Chronicles

Nature's Sure Signs
by: Mike Lushington  

            It was another in a series of startlingly beautiful autumn days. For much of the past two weeks, the weather has finally decided to act like we think it should and I have been luxuriating in what is often my favourite time of the year.

            We came close to frost again last night, but, once again, we escaped, courtesy of the big heat sink that is the river. It keeps frost away from our gardens here, sometimes for weeks after we might have expected it on the old farm in Balmoral. This morning the dew was heavy on the grass as Sasha and I set out on our daily inspection of the property. The jays were calling in the hedgerows, responding to the crows that I could hear in the big aspens further back along the trail. I could hear robins, present again after an absence of several weeks. Actually I suspect that these are visitors from further north, passing though and stopping to take advantage of a good crop of Mountain ash berries and wild cherries. Warblers and sparrows were moving through the hedgerows, cleaning insects that were just beginning to stir in the increasing warmth of the morning sun, while nuthatches sang love songs to one another. These charming little creatures are seemingly well into another round of nesting, despite the lateness of the season, and I could detect their presence all up and down along the paths by their singular nasal vocalizations.

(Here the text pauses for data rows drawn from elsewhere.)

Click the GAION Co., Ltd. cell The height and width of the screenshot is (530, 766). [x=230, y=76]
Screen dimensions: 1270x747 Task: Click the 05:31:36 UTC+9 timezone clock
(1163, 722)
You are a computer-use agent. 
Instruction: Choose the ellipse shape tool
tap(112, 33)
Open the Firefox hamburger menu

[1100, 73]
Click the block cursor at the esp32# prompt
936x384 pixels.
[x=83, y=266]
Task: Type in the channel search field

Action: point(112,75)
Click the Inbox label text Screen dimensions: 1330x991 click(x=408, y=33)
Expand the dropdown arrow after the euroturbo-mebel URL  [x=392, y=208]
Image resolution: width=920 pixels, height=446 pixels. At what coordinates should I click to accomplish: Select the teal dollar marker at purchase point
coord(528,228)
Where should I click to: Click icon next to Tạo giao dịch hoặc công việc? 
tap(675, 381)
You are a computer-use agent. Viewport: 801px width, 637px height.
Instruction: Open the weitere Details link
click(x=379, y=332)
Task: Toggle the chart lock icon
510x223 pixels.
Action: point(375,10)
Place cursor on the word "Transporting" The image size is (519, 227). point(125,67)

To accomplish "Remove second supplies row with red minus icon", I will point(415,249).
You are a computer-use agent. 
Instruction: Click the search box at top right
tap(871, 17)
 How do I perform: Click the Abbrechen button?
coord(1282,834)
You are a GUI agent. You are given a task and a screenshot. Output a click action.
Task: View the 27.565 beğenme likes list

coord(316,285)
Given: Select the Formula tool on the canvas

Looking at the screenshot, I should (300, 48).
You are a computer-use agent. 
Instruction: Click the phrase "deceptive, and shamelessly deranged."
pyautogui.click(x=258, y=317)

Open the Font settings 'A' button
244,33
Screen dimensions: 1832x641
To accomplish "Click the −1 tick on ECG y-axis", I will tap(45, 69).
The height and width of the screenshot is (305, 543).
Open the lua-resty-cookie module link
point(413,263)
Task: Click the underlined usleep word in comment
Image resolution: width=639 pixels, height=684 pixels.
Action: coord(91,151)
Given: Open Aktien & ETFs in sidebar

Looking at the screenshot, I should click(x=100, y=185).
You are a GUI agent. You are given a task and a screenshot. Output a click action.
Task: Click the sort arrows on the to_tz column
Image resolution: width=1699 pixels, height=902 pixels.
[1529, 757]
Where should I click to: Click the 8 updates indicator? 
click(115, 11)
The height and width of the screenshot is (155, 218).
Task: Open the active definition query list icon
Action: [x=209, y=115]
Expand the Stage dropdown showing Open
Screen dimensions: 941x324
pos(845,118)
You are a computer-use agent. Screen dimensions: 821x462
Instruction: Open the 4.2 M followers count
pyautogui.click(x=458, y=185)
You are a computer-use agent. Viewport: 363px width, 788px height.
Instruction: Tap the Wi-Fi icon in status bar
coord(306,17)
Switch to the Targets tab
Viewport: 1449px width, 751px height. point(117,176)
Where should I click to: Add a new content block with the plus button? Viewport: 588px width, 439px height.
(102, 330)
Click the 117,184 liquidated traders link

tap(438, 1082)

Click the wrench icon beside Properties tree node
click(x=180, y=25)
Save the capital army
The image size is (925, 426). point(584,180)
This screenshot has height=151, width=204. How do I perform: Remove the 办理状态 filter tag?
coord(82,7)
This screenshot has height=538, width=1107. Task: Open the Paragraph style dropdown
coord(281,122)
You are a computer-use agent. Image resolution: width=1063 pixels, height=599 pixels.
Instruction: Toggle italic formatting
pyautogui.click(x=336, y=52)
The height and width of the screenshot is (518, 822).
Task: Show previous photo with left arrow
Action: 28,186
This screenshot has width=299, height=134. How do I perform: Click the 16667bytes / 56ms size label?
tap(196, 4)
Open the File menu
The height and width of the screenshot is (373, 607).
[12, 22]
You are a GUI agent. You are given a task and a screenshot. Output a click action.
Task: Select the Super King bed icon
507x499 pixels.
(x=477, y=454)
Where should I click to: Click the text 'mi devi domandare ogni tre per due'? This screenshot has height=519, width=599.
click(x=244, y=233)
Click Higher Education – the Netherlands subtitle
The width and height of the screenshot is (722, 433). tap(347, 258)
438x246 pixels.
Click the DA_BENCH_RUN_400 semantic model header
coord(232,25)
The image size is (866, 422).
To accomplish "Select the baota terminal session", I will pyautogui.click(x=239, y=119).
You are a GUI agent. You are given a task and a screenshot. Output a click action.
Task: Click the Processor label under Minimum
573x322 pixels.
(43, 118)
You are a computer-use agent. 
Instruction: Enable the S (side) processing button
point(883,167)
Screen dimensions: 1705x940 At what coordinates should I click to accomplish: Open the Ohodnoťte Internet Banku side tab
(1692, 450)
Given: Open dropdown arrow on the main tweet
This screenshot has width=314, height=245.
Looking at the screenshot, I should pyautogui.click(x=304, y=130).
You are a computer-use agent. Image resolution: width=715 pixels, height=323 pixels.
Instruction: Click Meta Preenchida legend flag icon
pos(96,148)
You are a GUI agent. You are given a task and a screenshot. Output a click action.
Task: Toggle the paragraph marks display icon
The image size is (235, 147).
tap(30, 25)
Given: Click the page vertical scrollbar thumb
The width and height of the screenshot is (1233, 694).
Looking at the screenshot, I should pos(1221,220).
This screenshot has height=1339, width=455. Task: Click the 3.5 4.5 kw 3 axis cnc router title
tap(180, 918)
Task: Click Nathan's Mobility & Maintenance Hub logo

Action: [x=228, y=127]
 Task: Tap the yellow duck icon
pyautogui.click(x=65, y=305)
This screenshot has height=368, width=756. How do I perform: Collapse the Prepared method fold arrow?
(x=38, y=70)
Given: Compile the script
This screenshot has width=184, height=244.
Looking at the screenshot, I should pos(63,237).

            Mushrooms were everywhere. September is the time for them and where this summer has been so wet, many species have found optimum growing conditions. I have been harvesting them for several weeks now - those that I know to be safe - and drying them for use in soups, stews, and stir-fries this winter. Earlier it had been Chanterelles, but now I am finding botetes, principally Goldstalks, but some King Ceps as well. I always know to look for mushrooms when the air is heavy with the scent of the earth in fall, so different from that of spring, with its overburden of maturity, decay, and death. For all that the scent reminds me of the end of the season, it is rich and full this morning. lingering under the canopy of leaves that still shade my paths.

            I pass a clump of fall asters and see a huge old bumblebee stirring itself from beneath a blossom scarcely largely than it is. After a moment it lumbers into the air, off for at least one more day or nectar gathering before it finds shelter for the winter or succumbs to more cold than it can tolerate. Because it has been wet and calm this last while, the leaves are still clinging to the trees, although many of them have begun to change into the brilliance of their funeral shrouds. I figure that this coming weekend will produce the grand fall light and colour show for this year. Already the maples and many of the wild cherries are ready, while the birches and the hedgerow shrubs have still to make their commitment to the grand performance that preludes the turn into late fall and the coming of winter.

            The changing of the season is well upon us, I realize, as I stop to look out over the river once again. It is still spectacular, but the light is older, harder, more clearly defined. There is no mistaking the view this morning for some soft place of long summers and gentle winters. For all of its beauty, its promise is implicit: things are about to chance, to die, to rest. I remind myself that it is all in the order of things as they unfold here in Winter Country. Even as I take in the joys of the morning, I remember that it is time to take the warning and get on with those things that need attention; the reminder is in the hills, and on the water, and in the very air.